Being a beginner is humbling. It’s uncomfortable. Awkward. Humiliating even. Especially when my beginner-ness is being flaunted in public. I avoid it like the plague. Always have.
Listen, there are plenty of things I’m not good at, but they are generally things I can just avoid. For example, I’m not good at drawing, singing, or hair braiding. I’m terrible at volleyball, softball, basketball (okay, let’s just say anything that ends with the word “ball”). I cannot find my way out of my neighborhood without a GPS and I absolutely cannot work the remote controls in our house. You get the idea.
I’m much more comfortable being capable. I like to do the things I’m good at. Don’t we all?
Sometimes though, my incompetence tiptoes up behind me and taps me on the shoulder. Like today. This morning, I took a yoga class in which I was by far the least capable person in the room. And it was torture.
My body fought with itself as I struggled to balance, or to find a pose at all, much less the strength to hold it. The fighting wasn’t helping. And yes, I know. You’re not supposed to fight with or judge yourself in yoga – it’s supposed to be “your practice”. Well, my self was not having it today. My weakness was showing with every vinyasa and I was not happy about it.
And then as I fell out of crow pose for about the 10th time in a row, the first flash of insight came.
I’m not actually supposed to be good at this. I’m a beginner. Sigh.
I don’t want to be a beginner. I want the Disney FASTPASS to competence…to excellence even. I want to be able to move like my teacher today who basically floats through the air. It’s breathtaking. I want that.
Being competent is easy. There’s no need for vulnerability, or practice, or effort. You just sail along – easy, breezy, beautiful.
But as I was standing there yearning for competence, I had my second flash of insight.
I thought about my kids climbing a rock wall on vacation last week. My oldest daughter was determined to reach the top, ambitiously beginning her ascent, reveling in her early steps, tearfully frustrated when she was thwarted by a slippery rock, panicked as she descended against her will, tangled up in the conflict between her desire and her skill.

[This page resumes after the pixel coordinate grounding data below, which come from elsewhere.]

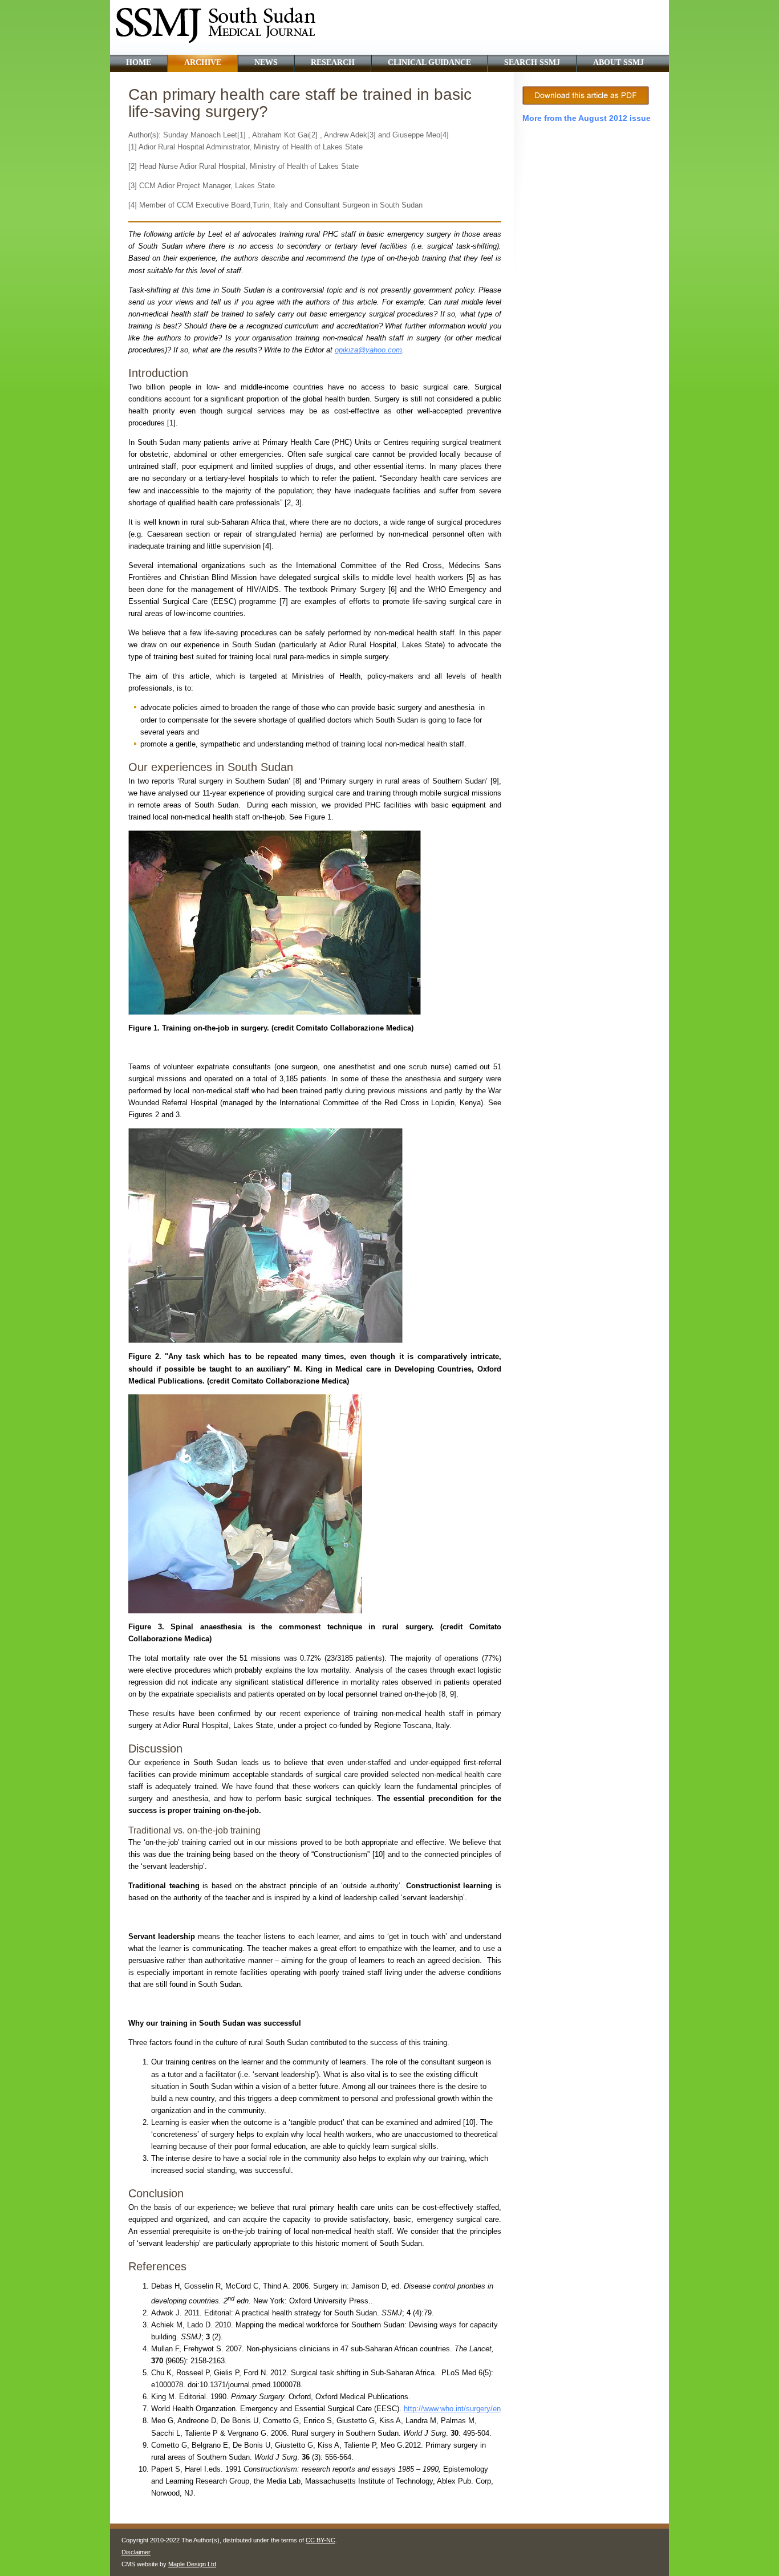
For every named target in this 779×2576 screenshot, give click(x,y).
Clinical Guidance (429, 62)
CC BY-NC (320, 2540)
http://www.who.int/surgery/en (452, 2408)
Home (138, 62)
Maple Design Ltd (192, 2564)
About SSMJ (618, 62)
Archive (202, 62)
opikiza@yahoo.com (368, 350)
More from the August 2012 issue (586, 118)
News (266, 62)
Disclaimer (136, 2552)
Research (333, 62)
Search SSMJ (532, 62)
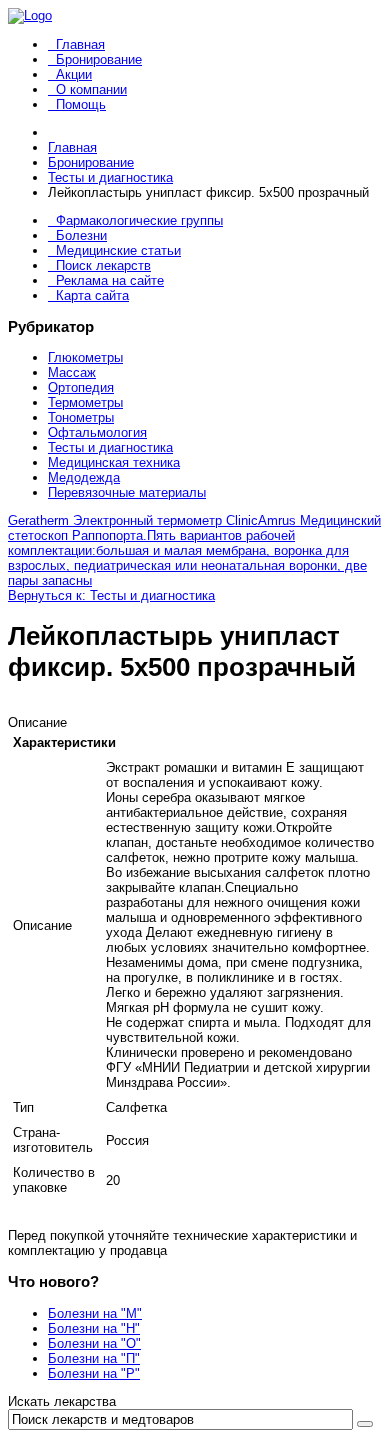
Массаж (72, 372)
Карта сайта (92, 295)
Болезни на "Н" (94, 1328)
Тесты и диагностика (110, 447)
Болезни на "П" (94, 1358)
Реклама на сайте (110, 280)
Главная (80, 44)
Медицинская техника (114, 462)
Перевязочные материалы (127, 492)
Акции (74, 74)
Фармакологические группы (139, 220)
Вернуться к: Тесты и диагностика (111, 595)
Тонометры (81, 417)
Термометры (85, 402)
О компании (91, 89)
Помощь (81, 104)
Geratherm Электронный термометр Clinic (133, 520)
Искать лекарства (62, 1401)
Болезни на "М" (95, 1313)
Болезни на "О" (94, 1343)
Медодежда (84, 477)
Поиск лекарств (103, 265)
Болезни (81, 235)
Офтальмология (97, 432)
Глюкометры (85, 357)
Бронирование (99, 59)
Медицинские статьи (118, 250)
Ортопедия (81, 387)
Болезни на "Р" (94, 1373)
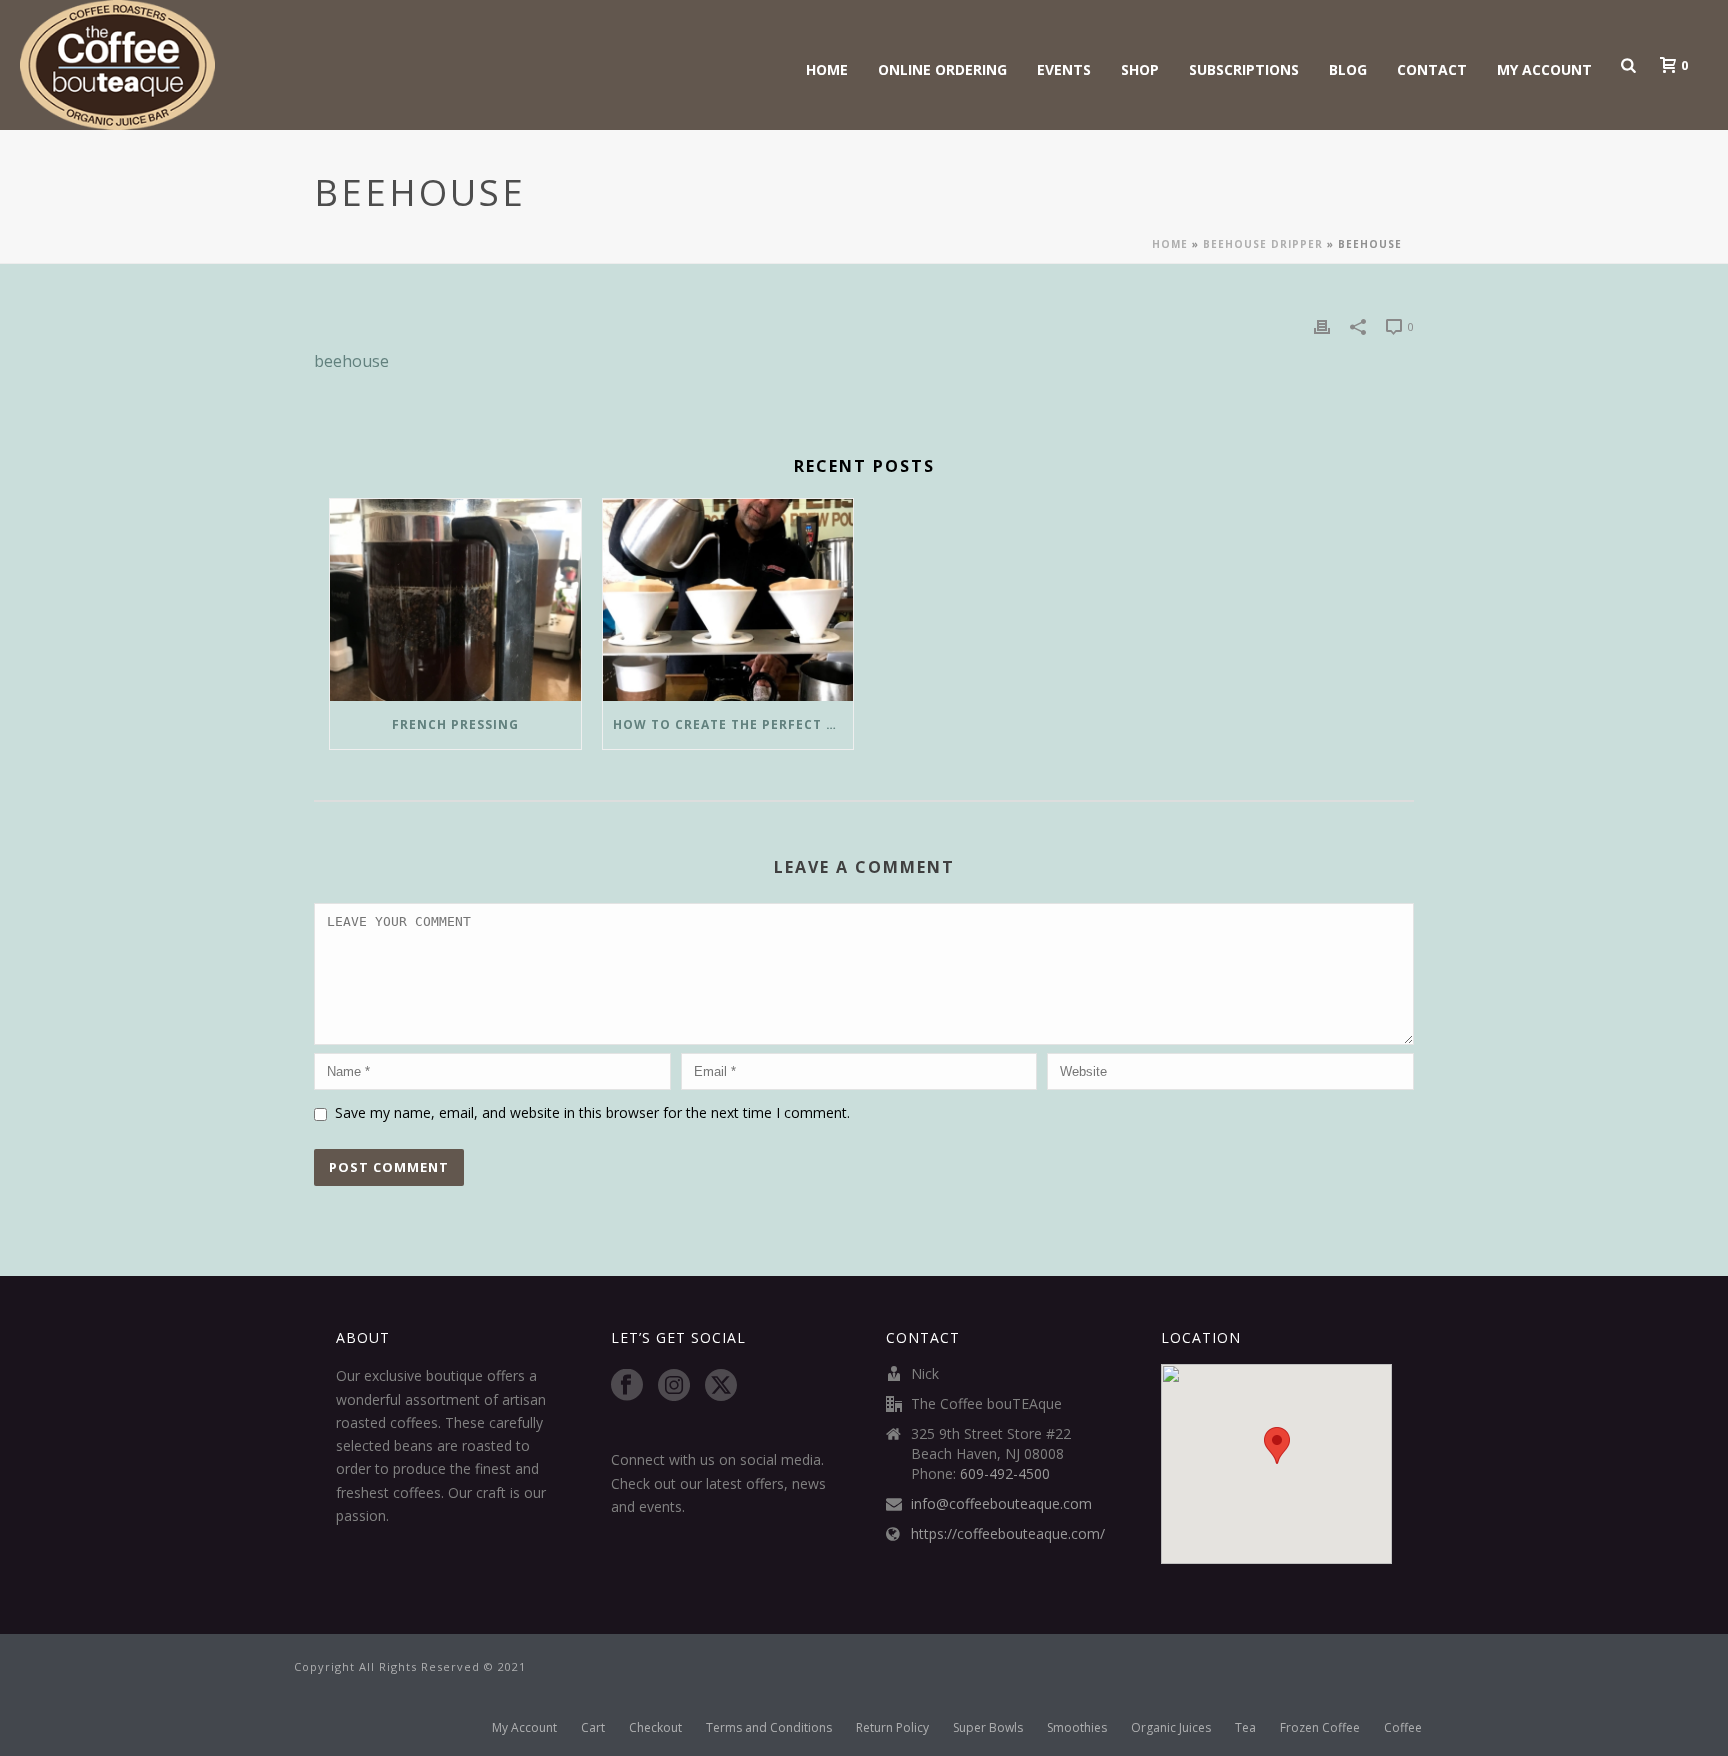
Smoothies (1077, 1728)
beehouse (351, 361)
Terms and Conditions (769, 1728)
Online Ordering (942, 69)
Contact (1432, 69)
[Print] (1322, 325)
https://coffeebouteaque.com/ (1008, 1534)
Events (1064, 69)
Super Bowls (988, 1728)
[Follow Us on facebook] (627, 1386)
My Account (1544, 69)
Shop (1140, 69)
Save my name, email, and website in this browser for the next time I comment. (592, 1112)
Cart (593, 1728)
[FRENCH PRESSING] (455, 599)
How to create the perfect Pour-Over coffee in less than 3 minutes (733, 724)
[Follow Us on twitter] (721, 1386)
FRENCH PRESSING (455, 724)
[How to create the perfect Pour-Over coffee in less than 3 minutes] (728, 599)
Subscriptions (1244, 69)
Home (827, 69)
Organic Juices (1171, 1728)
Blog (1348, 69)
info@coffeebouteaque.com (1001, 1504)
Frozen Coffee (1320, 1728)
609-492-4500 (1005, 1474)
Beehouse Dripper (1263, 244)
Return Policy (892, 1728)
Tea (1245, 1728)
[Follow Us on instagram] (674, 1386)
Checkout (655, 1728)
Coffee (1403, 1728)
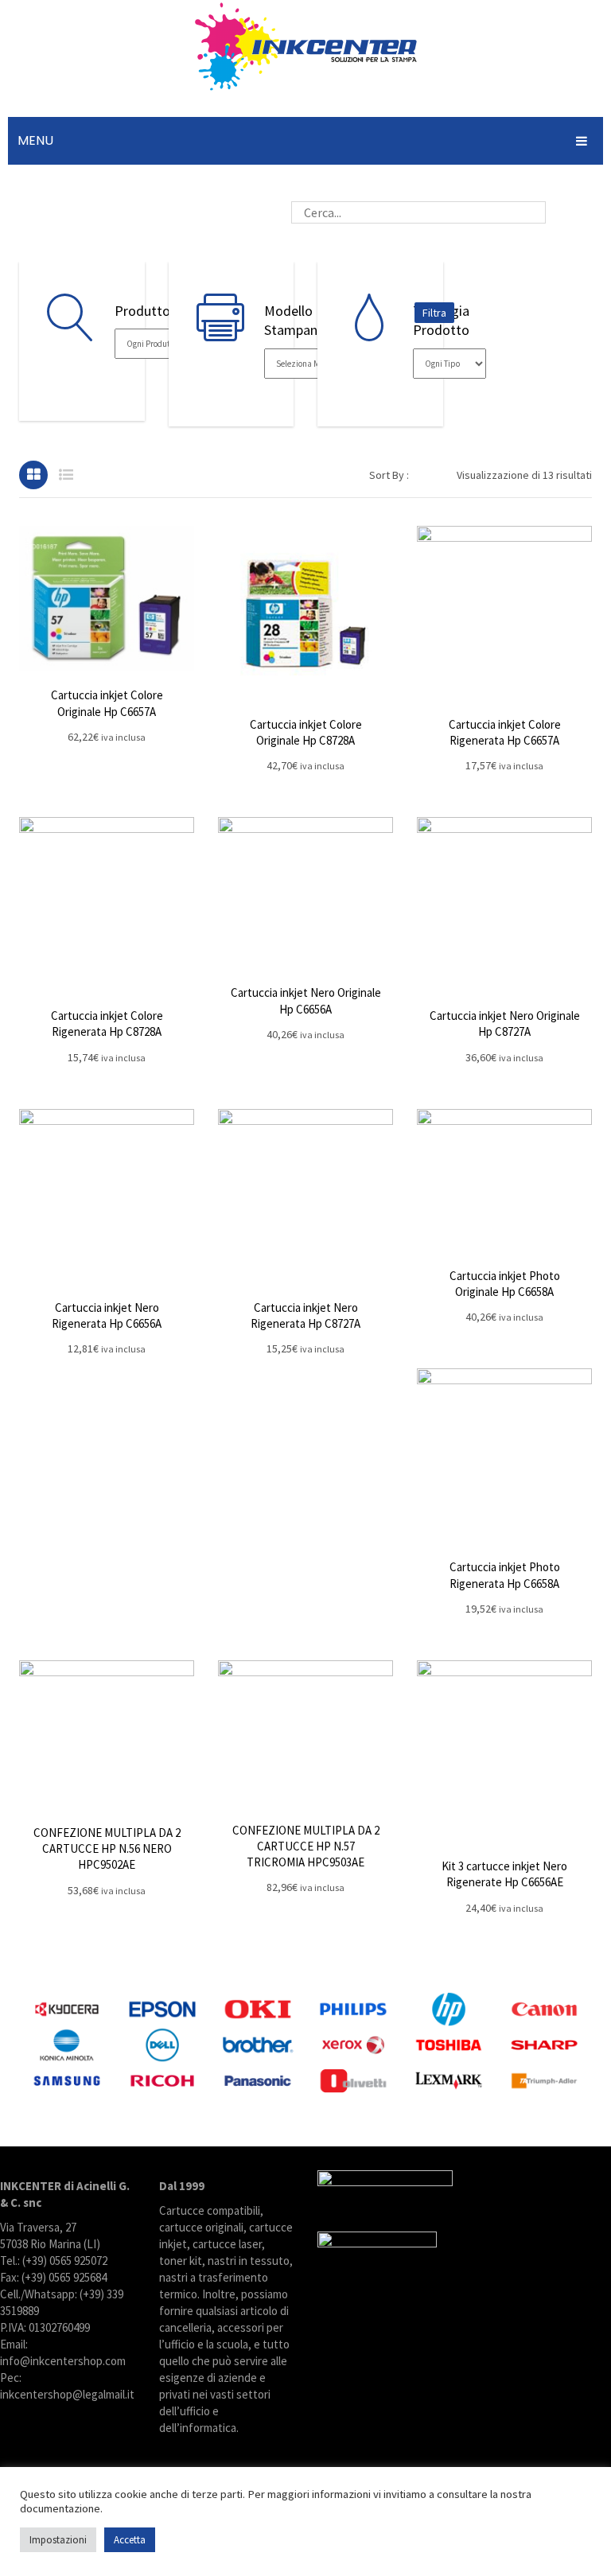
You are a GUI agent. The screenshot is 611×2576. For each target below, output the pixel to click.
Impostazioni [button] (58, 2540)
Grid (33, 475)
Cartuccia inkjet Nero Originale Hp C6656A (306, 1000)
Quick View (107, 598)
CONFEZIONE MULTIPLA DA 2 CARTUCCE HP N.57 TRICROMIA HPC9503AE (305, 1846)
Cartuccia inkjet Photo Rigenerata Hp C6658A (504, 1574)
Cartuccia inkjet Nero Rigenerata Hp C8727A (305, 1315)
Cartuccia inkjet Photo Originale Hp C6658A (504, 1283)
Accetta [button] (130, 2540)
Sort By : (389, 475)
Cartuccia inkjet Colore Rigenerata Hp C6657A (505, 732)
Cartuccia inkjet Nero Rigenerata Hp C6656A (107, 1315)
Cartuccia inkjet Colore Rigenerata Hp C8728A (107, 1023)
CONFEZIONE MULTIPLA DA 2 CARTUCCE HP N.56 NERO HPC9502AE (107, 1849)
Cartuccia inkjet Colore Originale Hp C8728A (306, 732)
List (66, 475)
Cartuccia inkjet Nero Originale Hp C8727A (505, 1023)
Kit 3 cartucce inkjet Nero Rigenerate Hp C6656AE (504, 1873)
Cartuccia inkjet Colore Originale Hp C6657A (107, 702)
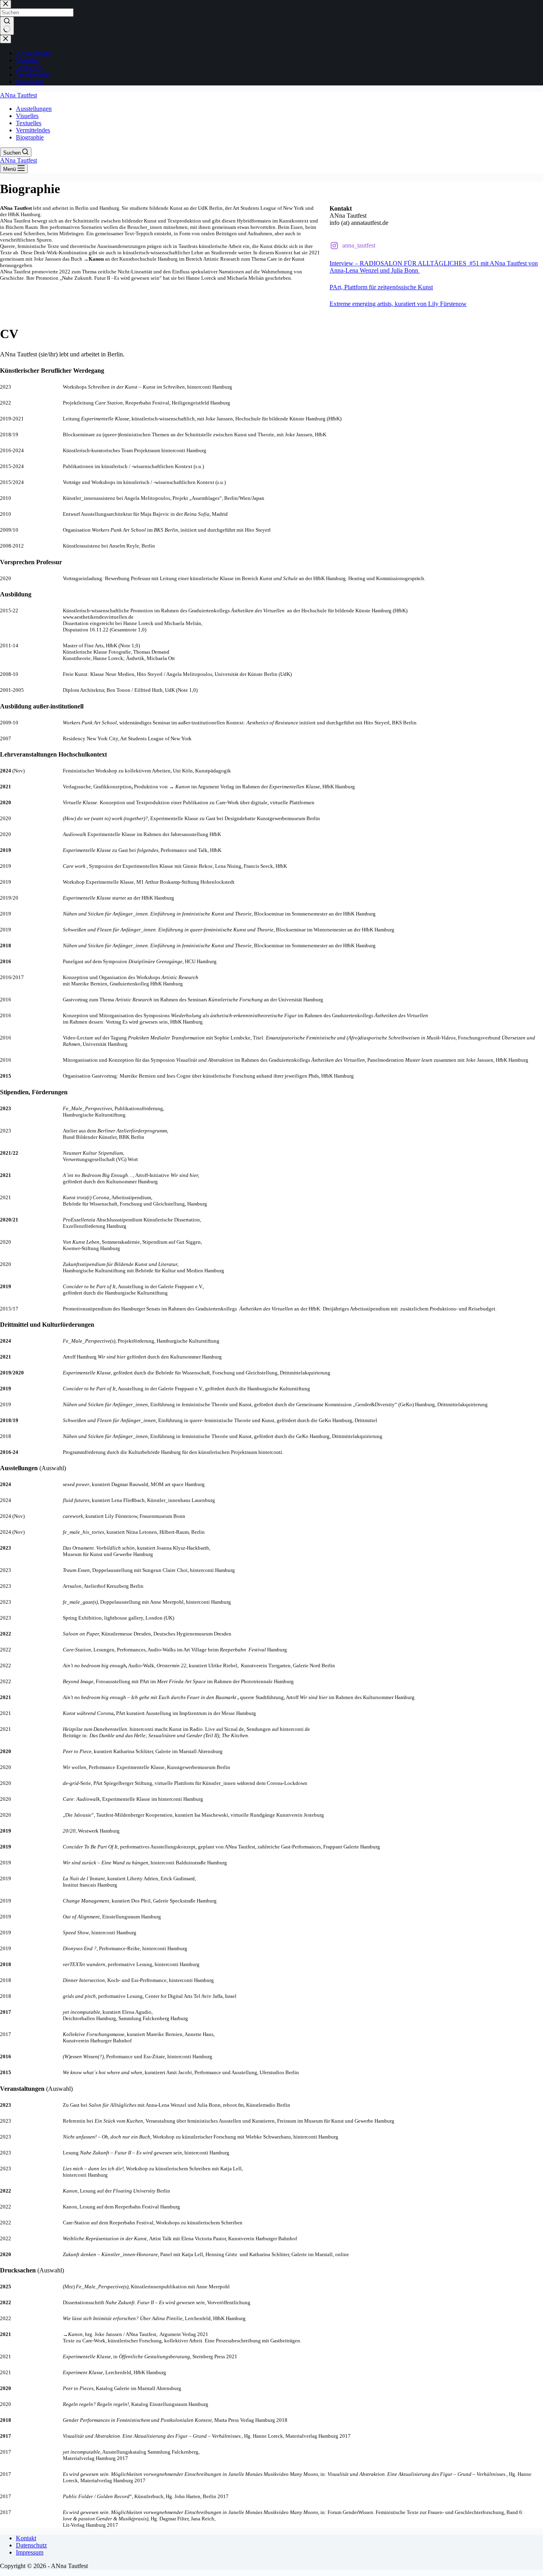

In contrast, my youngest was unabashedly gleeful. She was enthralled with the harness, delighted by the view, posing for pictures, joyful each time her hand or foot reached a rock. When she lost her footing and descended, she cheerfully began to climb again to see if she could get higher the next time.
(My son fell somewhere in between, more ambitious than my youngest, less frustrated than my oldest.)
Little children get it. They have to. They’re beginners at everything. They are learning to walk, to talk, to write, to spell, to add, to read, to reason. They are learning to button buttons and zip zippers, to find matching outfits and to keep rooms clean. They are learning to ride bikes and to climb trees and to turn cartwheels. Beginners. All the time. Every time they master one thing we introduce them to another hurdle. And they willingly accept these challenges because they know something we’ve forgotten.
Being a beginner is humbling. It’s uncomfortable. Awkward.
But it’s also exhilarating. It’s valiant. It’s even fun.
Every fragile success is a cause for celebration…and there are many of them, stacked on top of one another like successful steps up a rock wall. Being a beginner makes us feel alive.
I kept holding the image of my children on that rock wall as I moved through the poses, sometimes succeeding and sometimes not, but with an updated view of practice as play. That simple shift transformed my experience. I needed to remember what I’d forgotten.
Whether it’s a yoga class or a 5K, a guitar lesson or an art class, will you let yourself be a beginner again? Be valiant. Be brave. Trade in your comfort for exhilaration. Let yourself play.